The flat that night had begun to feel claustrophobic and after the news of Totsie I started to look around the room at the faces that had become my day to day for so long. The habitual meetings, the pub crawls, the nights spent aimlessly drinking and smoking until the wee hours of the morning only to sleep in and get up and do it all again. It wasn’t just me, the others felt the same I know they did. The looks on their faces said the same thing that was going through my mind. ‘Its time’. For so long we had lived a cloistered existence, protecting one another, maintaining this safe little world. Exploration had become our enemy and we were stifled. I started remembering the dreams and ambitions I had before letting myself lull into this placated state. A writer, an artist, going back to university. Everything had been put on standby, yes by the economy, the country our circumstances, but also by fear. It was easier living this way, the clan moved together, thought together, drank together and stagnated together. The phone call that night had brought a clarity that I was not expecting.
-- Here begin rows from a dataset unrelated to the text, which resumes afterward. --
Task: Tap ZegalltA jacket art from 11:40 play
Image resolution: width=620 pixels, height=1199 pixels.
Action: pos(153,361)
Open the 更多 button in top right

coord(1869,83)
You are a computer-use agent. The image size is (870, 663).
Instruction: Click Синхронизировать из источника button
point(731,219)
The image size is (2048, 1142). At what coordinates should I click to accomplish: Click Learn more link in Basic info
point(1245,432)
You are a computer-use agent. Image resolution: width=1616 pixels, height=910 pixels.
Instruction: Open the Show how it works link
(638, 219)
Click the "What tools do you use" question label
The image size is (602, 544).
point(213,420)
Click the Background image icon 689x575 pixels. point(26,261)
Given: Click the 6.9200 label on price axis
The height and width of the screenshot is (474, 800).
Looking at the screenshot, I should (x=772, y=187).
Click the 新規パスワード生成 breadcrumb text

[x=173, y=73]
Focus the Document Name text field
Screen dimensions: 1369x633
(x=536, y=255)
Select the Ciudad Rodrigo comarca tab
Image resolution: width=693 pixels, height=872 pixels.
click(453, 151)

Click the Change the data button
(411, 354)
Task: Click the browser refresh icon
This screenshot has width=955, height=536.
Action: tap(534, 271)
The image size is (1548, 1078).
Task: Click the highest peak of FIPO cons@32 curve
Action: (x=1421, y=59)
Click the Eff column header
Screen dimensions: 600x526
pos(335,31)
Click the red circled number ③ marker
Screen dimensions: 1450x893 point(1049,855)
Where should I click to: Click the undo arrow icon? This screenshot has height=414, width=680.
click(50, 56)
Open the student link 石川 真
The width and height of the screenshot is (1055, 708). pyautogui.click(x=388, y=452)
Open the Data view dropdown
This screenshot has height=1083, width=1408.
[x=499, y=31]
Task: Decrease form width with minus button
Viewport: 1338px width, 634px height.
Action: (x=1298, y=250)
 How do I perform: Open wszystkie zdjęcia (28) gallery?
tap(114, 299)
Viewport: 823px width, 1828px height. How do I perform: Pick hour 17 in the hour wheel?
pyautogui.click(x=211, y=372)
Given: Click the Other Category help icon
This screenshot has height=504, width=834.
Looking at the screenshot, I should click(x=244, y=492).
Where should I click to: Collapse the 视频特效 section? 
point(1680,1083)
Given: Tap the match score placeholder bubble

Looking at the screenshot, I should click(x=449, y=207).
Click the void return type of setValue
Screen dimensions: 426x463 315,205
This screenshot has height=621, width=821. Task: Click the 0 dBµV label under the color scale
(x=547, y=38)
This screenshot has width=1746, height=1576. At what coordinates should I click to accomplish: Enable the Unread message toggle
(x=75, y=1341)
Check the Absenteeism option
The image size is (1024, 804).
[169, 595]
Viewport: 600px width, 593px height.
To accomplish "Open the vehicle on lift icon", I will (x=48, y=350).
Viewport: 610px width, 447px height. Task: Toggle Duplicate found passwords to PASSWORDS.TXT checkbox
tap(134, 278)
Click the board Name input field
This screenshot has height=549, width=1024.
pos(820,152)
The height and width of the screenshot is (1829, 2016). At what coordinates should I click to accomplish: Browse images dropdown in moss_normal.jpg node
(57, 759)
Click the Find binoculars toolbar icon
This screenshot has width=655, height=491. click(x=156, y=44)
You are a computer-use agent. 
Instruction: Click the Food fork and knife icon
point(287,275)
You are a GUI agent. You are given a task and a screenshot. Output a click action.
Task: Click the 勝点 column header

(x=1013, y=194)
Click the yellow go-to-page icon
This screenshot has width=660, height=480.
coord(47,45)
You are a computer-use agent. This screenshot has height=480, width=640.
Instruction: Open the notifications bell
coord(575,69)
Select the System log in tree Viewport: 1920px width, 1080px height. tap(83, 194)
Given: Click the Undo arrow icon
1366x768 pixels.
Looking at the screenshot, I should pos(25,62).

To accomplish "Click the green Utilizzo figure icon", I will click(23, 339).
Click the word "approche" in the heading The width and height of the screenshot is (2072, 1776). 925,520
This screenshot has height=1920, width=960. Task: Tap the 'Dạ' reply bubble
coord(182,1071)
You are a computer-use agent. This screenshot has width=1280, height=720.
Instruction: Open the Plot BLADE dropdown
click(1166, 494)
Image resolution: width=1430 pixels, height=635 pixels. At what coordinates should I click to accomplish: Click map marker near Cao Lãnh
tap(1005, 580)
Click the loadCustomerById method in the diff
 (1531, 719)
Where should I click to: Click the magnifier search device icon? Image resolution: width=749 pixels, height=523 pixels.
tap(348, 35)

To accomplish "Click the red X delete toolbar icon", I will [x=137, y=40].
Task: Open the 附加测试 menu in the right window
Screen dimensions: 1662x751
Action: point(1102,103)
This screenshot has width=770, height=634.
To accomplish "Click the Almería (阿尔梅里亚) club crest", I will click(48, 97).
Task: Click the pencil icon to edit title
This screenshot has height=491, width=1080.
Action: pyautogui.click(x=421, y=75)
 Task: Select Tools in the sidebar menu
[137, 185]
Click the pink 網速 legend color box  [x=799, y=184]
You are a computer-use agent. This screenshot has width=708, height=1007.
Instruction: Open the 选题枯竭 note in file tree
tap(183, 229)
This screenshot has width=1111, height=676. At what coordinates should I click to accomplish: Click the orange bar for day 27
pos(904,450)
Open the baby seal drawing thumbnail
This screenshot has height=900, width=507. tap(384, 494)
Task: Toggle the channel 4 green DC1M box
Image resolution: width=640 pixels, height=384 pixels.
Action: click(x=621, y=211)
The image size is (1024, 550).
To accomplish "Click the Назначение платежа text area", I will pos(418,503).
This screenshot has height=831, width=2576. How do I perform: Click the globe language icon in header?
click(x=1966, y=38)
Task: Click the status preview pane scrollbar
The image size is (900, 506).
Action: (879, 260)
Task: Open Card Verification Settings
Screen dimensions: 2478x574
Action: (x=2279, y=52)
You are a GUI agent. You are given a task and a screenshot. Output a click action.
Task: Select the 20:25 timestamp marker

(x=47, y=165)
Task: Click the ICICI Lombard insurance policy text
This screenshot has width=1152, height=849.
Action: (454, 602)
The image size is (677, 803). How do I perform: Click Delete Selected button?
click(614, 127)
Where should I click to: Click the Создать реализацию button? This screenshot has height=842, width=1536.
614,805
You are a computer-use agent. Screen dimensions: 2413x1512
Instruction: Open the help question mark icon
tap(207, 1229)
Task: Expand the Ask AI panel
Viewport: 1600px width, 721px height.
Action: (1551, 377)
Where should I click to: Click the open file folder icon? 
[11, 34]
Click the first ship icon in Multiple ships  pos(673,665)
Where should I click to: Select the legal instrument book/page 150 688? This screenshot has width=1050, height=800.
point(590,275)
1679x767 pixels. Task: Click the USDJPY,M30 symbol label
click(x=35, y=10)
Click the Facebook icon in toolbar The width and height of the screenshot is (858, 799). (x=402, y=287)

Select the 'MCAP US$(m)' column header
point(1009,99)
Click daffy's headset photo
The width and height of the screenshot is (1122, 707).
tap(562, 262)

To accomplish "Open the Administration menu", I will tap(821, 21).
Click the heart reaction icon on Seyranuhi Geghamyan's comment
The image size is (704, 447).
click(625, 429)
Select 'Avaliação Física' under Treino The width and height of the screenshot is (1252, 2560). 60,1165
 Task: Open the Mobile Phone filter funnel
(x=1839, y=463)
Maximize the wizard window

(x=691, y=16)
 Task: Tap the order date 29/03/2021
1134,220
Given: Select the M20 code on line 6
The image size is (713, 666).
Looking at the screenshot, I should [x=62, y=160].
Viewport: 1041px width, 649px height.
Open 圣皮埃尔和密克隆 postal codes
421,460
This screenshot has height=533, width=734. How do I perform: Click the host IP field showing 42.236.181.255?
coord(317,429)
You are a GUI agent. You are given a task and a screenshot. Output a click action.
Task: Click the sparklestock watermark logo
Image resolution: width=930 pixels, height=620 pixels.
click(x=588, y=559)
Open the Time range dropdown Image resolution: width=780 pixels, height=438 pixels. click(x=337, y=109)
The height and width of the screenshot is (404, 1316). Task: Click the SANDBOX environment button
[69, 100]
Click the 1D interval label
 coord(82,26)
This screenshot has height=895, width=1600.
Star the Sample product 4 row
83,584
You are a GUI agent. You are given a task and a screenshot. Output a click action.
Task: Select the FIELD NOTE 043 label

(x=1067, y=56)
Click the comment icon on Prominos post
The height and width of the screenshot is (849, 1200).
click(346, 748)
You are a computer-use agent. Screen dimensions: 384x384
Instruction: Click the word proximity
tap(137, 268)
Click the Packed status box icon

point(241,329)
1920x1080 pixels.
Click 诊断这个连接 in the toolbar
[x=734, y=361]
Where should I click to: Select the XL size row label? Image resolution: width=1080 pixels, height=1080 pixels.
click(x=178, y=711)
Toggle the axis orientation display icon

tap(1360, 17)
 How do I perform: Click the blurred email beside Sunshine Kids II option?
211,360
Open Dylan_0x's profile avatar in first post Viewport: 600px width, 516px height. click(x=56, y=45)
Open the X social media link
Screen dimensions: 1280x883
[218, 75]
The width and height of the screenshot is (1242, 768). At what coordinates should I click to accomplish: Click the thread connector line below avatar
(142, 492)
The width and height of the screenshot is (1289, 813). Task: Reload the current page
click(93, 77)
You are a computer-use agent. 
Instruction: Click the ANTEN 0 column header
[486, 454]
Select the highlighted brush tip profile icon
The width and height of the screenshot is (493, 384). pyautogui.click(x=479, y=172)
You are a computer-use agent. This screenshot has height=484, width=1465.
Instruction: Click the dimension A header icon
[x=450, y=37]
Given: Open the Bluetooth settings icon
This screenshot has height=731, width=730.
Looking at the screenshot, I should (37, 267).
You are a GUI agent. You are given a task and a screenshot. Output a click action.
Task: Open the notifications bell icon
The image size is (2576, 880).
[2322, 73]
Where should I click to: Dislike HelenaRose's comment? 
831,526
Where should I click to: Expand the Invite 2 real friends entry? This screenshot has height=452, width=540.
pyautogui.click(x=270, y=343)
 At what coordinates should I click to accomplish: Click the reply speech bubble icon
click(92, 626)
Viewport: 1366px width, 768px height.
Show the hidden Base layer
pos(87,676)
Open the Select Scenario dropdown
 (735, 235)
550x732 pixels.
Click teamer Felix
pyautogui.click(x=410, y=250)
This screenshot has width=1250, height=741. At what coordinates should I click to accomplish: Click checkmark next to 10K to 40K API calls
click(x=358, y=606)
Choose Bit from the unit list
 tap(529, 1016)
It was about four in the morning when we all crashed and I found myself nestling in Fergus’s arms. Reflecting, we had spent nearly the entire evening together. And it was as if this ‘new’ person, different from all the rest, symbolised my break. A breath of fresh air, a light at the end of a tunnel that so many of us had created around us. I was saddened for the loss of one of us. But I thanked that moment for setting me free. That morning when I woke, the bodies strewn about the place and the stale smell of smoke and half drunk tins made my stomach turn. I wanted nothing more than an empty house. Fergus awoke and grabbed his hoodie. I walked him downstairs and it was at the door that he asked the question that would be the key to the rest of my life: “Do you fancy meeting for a coffee later?”. And the answer that would seal my fate: “Yes”.